2025年6月にJohnson&Johnson 社(アメリカ)から発売された「昼も夜も自然(ピュア)に見える快適さ、鮮やかなコントラスト」がコンセプトで選定療養の非回折型焦点深度拡張(EDOF)眼内レンズです。
Purely Refractive Designにより遠方から中間、および日常生活に必要な近方視力をご提供します。単焦点眼内レンズと同等のコントラスト感度と夜間光視症プロファイルを実現しています。

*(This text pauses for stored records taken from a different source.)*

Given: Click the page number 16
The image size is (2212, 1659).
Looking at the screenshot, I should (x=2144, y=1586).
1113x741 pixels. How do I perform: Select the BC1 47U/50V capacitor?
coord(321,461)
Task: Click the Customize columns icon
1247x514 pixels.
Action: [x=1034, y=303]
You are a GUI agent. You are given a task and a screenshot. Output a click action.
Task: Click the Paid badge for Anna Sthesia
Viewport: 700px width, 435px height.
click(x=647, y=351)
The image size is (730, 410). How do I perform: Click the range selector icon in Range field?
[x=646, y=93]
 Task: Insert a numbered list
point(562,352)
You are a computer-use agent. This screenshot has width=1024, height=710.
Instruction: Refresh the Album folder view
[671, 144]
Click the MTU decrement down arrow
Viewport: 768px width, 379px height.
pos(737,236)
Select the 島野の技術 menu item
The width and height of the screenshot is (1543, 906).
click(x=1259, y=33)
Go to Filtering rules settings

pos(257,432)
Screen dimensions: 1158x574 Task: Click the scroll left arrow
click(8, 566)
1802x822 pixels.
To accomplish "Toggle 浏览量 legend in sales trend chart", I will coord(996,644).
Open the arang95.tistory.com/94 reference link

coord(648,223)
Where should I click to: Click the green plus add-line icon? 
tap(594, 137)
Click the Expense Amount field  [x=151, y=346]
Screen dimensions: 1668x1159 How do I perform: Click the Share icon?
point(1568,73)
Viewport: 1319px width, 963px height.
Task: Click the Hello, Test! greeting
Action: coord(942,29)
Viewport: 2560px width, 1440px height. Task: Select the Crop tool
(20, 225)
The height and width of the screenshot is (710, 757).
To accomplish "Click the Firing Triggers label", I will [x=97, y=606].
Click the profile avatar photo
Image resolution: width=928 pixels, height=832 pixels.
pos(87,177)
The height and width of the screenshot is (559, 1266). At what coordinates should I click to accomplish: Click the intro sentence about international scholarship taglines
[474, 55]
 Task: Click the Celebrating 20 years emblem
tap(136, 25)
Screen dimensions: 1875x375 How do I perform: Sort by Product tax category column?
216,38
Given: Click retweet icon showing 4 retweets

また残余屈折に対しても高い耐性を持ち、優れた遠方視力は夜間運転などが多い方などにも向いています。乱視矯正も可能ですが近方作業などには眼鏡が必要となる場合があります。
多焦点眼内レンズ手術の注意点
手術中の合併症
水晶体嚢が弱っている場合など、状況によっては多焦点レンズを挿入できないことがあります。その時は単焦点レンズを挿入することもあります。
術後屈折のずれ
挿入する眼内レンズの度数は手術前の検査の結果をもとに予測して決定します。もともと近眼が強い方や遠視が強い方などは術後の屈折値がずれることがあります。とくに多焦点レンズの場合は見え方に影響することがありますので、必要であればタッチアップレーシックや眼内レンズ交換で対応します。
ハロ・グレア現象、コントラスト感度低下
単焦点眼内レンズに比べると暗所で光が散乱したり、光の周辺に輪がかかってみえたりする現象(ハロー、グレア現象)や見え方の質の低下(コントラスト感度の低下)が起きる場合があります。ただ、徐々に慣れてきて日常生活には気にならなくなることがほとんどです。
原因不明の視機能低下
診察上特に問題がなくても「waxy vision」と呼ばれる、かすむ・ぼやけるといった症状が出ることがごく稀にあります。日にちが経過しても変わらない場合は多焦点レンズ不適合として単焦点レンズに交換することで対応します。
詳しくは担当医・スタッフにご相談ください。
また、多焦点眼内レンズは保険適応ではありませんのでご注意ください。